Dalke Scientific Software: More science. Less time. Products
[ previous | newer ]     /home/writings/diary/archive/2012/01/17/I_parallelize_an_algorithm

I parallelize an algorithm

I, with help from Kim Walisch, have been adding OpenMP support to chemfp. This is the first time I've used OpenMP, and I'm pleased to say there are places where it works really well. However, OpenMP, like every other parallization strategy, is no global panacea. It can take a lot of effort to get good scaling, and there are cases where it doesn't feel any easier to use OpenMP than to use pthreads (POSIX threads).

In this essay I'll walk through how I converted a single-threaded algorithm to OpenMP, and compare the results to a version built on an Python async I/O library atop of pthreads.

The single-threaded algorithm

Suppose you have a list of N objects - let's call them "fingerprints" - and a function which compares two fingerprints - call it "tanimoto" - which returns a similarity score value from 0.0 to 1.0. A score of 0.0 means "not similar" and 1.0 means "very similar." The similarity of a fingerprint compared with itself is always 1.0, and the tanimoto function is symmetric, so that tanimoto(x, y) == tanimoto(y, x).

One question you can ask is "which fingerprints are within threshold similarity to the tenth fingerprint?" I'll use the term "neighbor" to include any fingerprint which at least threshold similar to a given fingerprint, so I can restate the above as "what are the threshold neighbors of the tenth fingerprint.

The code for this is not hard:

  fingerprint_t fingerprints[] = {array of fingerprint objects};
  int query_index = 9;   // The tenth fingerprint
  assert(0.0 <= threshold && threshold <= 1.0);
  
  for (target_index=0; target_index<N; target_index++) {
    if (tanimoto(fingerprint[query_index], fingerprint[target_index]) >= threshold) {
      if (query_index != target_index) {
          printf("%d is a neighbor\n", target_index);
      }
    }
  }
The main subtlety is the check that I don't report that the first fingerprint is a neighbor of itself. There are a few ways to handle that case: here I chose one which is optimized for performance, assuming relatively view targets are similar enough.

Fingerprint searches are in a high-dimensional space so optimizations like k-d trees, which work for lower dimensional spaces, suffer from the curse of dimensionality. For exact answers, the best you can expect is linear performance. There are clever ways to get sublinear performance, but the worst case is still linear. Still, computers are fast, and can search 100,000 fingerprints in a blink.

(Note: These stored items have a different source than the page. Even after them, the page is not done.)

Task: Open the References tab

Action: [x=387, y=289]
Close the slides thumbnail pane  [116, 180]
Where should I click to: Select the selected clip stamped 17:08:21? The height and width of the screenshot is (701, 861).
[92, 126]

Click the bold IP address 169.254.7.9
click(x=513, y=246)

Another question you can ask is, what are the neighbor counts for all of the fingerprints in the data set? Here's code which computes that:

  fingerprint_t fingerprints[] = {array of fingerprint objects};
  int count, query_index, target_index;
  int counts[N] = {}; // initialize to 0
  assert(0.0 <= threshold && threshold <= 1.0);
  
  for (query_index=0; query_index<N; query_index++) {
    count = 0;
    for (target_index=0; target_index<N; target_index++) {
      if (tanimoto(fingerprint[query_index], fingerprint[target_index]) >= threshold) {
        count++;
      }
    }
    /* The counts are too high by one since it includes the diagonal term */
    /* and tanimoto(fingerprint[i], fingerprint[i]) == 1.0 */
    /* Decrement by one to get the correct answer */
    counts[query_index] += count - 1;
  }
What this does is go row-by-row through the NxN comparison matrix, compute the similarities, and add up the number of times where the similarity is high enough. Since I include the diagonal term in the counts, and since the similarity along the diagonal is always 1.0, I have to subtract off one after computing the total row count.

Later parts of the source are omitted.